Today we do not deny the good relation between archaeological pieces and the
white containers, but we think that this relation would be particularly
suitable to express quite the opposite of what we previously thought the white
cube expressed when it housed an ancient piece of art. Far from bringing it
closer to us, the white cube distances it. The Spanish essayist Sánchez
Ferlosio considered that the work should not be made more accessible for viewers;
in other words, simplified, sweetened, overcoming its roughness and
difficulties and the unfriendly character of the work that refuses to reveal its
contents without the due preparation by the viewer. Rather, viewers should prepare
themselves, however difficult it may be, confronting their limitations and the
work’s enigmas. This distancing must be maintained and stressed, because it
symbolises the abyss between the work and us, between its world and ours, and
preserves its character that only the ancients could understand. Thus,
isolated, alone, in a bare setting, the work appears to us as an unsolvable
problem, which invites solution, a necessary effort despite understanding that
it will never be entirely and definitively solved. The two-fold estrangement,
that which the work imposes because it is not always conceived for the senses
of mortals and that which we feel before it, incapable of interpreting despite
the apparent accessibility that may come from a naturalistic representation, is
what defines what an archaeological piece is or possesses. The more information
there is and the easier it is for the viewer to get closer to the work, the
more fruitful the encounter, provided the work accepts the encounter and helps
us to reach it. A necessary yet vain hope.
History is
a passageway, or a network of galleries, marked by doors that keep closing.

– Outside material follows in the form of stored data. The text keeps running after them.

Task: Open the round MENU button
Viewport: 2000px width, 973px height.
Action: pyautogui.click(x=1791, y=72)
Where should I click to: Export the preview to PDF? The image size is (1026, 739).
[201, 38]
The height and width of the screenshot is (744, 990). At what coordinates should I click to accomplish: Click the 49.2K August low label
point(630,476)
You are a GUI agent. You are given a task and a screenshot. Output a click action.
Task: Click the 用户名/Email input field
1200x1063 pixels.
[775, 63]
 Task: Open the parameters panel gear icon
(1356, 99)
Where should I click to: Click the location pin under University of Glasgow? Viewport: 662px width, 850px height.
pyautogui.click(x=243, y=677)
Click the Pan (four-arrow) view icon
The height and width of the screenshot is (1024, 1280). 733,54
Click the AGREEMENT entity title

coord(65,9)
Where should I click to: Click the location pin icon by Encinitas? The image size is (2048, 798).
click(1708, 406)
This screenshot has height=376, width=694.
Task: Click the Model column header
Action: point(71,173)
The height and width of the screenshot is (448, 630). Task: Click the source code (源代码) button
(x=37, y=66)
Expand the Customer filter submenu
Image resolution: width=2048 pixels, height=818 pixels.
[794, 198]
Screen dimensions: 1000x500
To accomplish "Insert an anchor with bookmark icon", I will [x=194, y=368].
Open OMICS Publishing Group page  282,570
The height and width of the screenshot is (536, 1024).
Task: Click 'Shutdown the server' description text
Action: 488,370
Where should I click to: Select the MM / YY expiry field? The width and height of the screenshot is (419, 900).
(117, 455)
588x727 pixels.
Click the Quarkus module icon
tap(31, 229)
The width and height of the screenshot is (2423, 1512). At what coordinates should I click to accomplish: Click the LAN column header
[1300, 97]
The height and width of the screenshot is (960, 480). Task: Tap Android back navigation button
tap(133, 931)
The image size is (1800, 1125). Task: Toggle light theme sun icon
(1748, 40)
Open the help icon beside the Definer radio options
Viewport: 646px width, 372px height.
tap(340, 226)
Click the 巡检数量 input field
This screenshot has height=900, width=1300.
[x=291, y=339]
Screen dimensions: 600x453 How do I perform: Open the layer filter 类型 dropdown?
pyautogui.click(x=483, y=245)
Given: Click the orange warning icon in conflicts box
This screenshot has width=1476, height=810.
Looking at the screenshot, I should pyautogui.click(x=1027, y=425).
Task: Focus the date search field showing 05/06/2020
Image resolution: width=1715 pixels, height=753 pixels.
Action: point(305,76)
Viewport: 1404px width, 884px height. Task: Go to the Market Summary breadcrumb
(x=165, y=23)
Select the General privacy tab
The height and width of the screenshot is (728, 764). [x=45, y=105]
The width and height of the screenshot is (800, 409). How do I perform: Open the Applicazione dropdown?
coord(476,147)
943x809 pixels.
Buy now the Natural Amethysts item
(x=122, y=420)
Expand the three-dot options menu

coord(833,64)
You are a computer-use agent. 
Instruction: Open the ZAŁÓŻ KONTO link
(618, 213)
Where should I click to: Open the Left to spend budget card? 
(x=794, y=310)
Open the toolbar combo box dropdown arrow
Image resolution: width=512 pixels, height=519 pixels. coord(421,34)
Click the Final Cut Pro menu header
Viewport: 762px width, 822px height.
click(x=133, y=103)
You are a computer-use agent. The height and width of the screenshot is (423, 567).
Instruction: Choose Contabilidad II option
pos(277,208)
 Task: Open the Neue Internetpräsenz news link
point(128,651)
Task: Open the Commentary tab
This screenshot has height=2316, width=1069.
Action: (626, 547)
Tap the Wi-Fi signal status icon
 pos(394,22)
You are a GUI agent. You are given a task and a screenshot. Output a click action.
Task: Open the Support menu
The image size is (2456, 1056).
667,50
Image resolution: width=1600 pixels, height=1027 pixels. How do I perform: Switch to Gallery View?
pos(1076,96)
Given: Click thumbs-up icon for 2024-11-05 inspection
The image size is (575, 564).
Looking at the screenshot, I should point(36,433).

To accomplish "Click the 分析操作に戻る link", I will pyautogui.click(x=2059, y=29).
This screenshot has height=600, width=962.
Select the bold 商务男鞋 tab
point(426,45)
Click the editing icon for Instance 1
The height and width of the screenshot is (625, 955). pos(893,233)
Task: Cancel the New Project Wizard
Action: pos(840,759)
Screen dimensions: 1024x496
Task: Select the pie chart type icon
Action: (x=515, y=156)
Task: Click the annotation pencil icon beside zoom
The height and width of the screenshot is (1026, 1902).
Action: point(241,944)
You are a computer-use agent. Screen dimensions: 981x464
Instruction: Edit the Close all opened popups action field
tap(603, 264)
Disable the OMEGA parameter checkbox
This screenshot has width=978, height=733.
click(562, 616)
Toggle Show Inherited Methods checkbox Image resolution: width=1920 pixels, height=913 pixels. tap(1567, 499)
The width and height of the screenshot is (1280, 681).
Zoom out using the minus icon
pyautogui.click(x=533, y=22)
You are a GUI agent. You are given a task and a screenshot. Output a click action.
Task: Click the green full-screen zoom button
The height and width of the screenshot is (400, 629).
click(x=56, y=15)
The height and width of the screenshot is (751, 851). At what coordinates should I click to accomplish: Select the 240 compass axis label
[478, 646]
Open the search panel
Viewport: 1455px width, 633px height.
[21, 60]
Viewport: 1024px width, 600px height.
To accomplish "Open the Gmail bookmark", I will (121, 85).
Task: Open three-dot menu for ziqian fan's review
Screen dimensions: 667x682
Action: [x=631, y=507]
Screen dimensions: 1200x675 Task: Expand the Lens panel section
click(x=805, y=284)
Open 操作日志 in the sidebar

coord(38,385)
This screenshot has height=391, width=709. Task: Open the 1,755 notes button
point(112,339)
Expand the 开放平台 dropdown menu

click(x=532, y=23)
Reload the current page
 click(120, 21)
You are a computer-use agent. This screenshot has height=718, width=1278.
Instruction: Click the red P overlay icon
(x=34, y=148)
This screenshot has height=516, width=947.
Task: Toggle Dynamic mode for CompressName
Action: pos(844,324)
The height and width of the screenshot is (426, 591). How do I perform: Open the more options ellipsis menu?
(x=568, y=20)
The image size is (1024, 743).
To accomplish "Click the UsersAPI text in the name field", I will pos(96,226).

Some can be opened after a time. Others are not even discovered.
Exhibiting
archaeological pieces involves reflection on our conception of history,
understood as a continuous succession of decipherable milestones and data, or
as a disconnected superimposition of data, much of which is lacking or indecipherable,
while other data is irredeemably mutilated or distorted by prior interpretations
that prevent an approach to the always limited understanding of the piece. An
exhibition of archaeology speaks both of the past and the present, and reveals
everything we have lost, and how the past, very often, is mute although we try,
sometimes desperately, to make it talk, believing that on occasions it
addresses us and we understand it. As we don’t understand the present, we look towards
the past, which is already over. What it contains is barely revealed to us, and
appears as a mystery – and an incentive to continue reflecting and “exhibiting”.